A Little Bit of Luck makes a fine informal companion piece to the Art of Literary Research and to works like Henry Rosovsky's The University: A User's Manual, for by relating the serendipity, perseverance, and sheer quanity of hard work that characterizes one particularly distinguished scholar's long productive career, it provides a sense of history, a kind of ballast, to those undertaking graduate studies in a period almost as difficult as when Altick began. Now that the dust created by the battles of the past three decades between archival scholars theorists have settled -- and many of those with a theoretical bent have turned to library-based research once more -- there is a real need to understand how the field developed, what the lives of earlier scholars were like, and what shape their careers took.
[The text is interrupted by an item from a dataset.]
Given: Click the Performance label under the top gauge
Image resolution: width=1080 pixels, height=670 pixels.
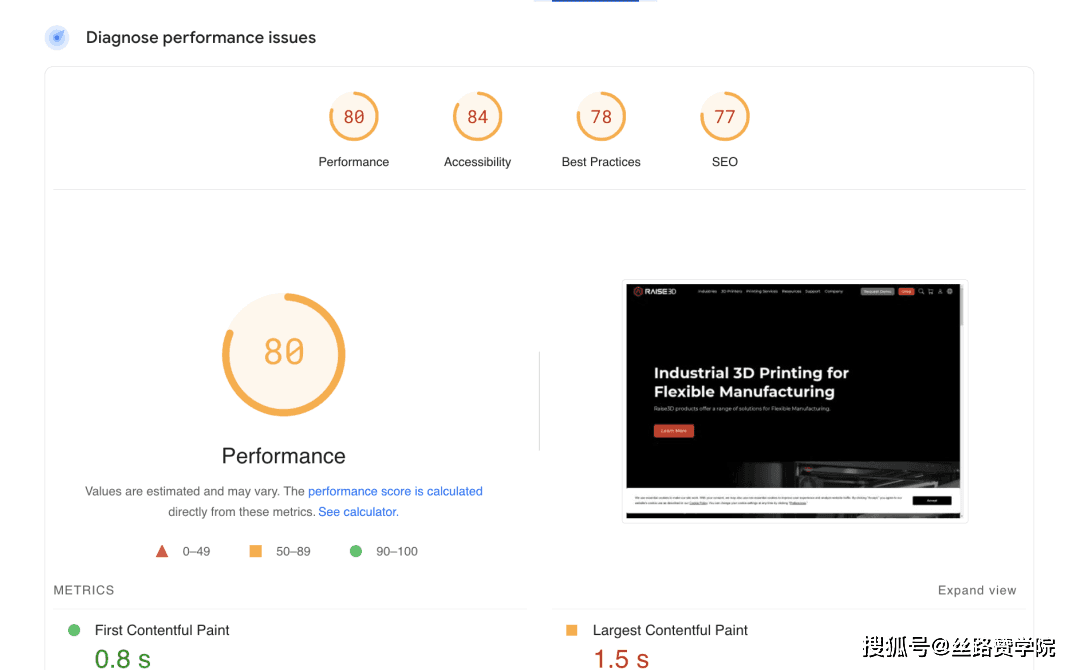Looking at the screenshot, I should [353, 162].
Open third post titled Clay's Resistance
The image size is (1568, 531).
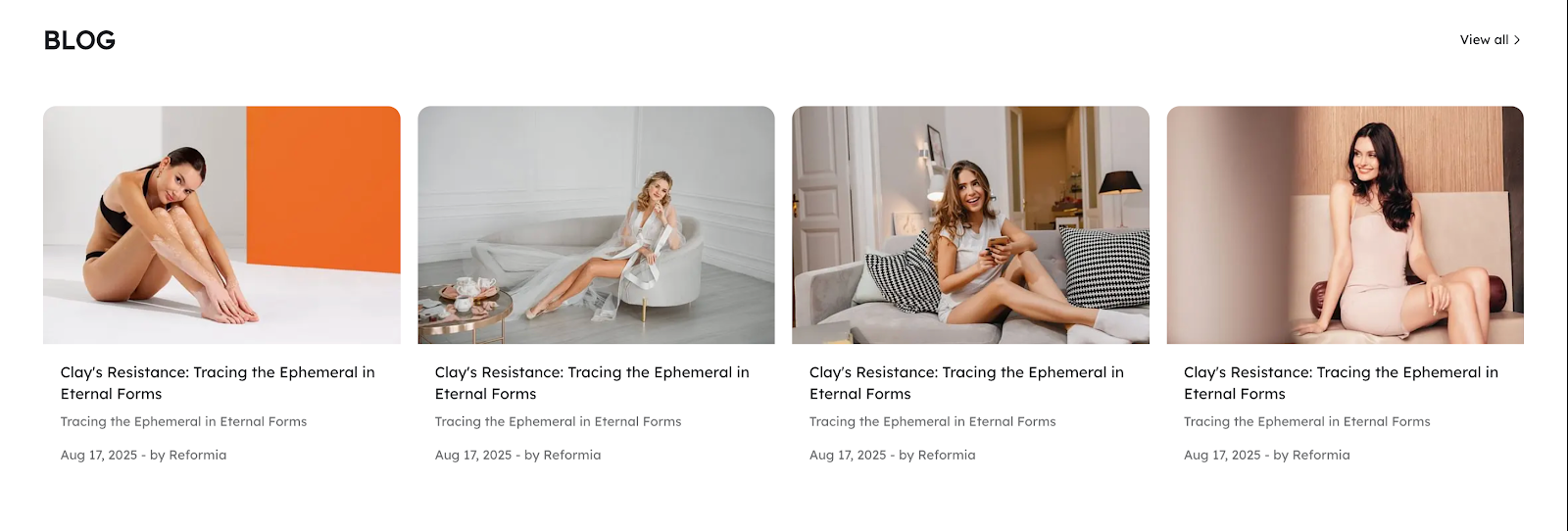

In slightly less than three hundred pages, Altick, a self-described child of the Depression, takes us from his birth in 1915 through his early interest in reading turn-of-the-century bestsellers, rarely the Bible or the usual classics, to his secondary school, college, and postgraduate education, pausing frequently to provide fascinating portraits of now-vanished scholars and educational practice. It is all both so similar and so different. Always modest and always happy exploring libraries, Altick, a man known for his apparently encyclopedia knowledge of stubjects he's studied — research techniques, the nineteenth-century reader, Victorian popular entertainment, and so on -- described himself as having a primarily journalistic bent. Modestly plugging away at research apparently far too daunting for the rest of us, he produced valuable work that has stood the test of time.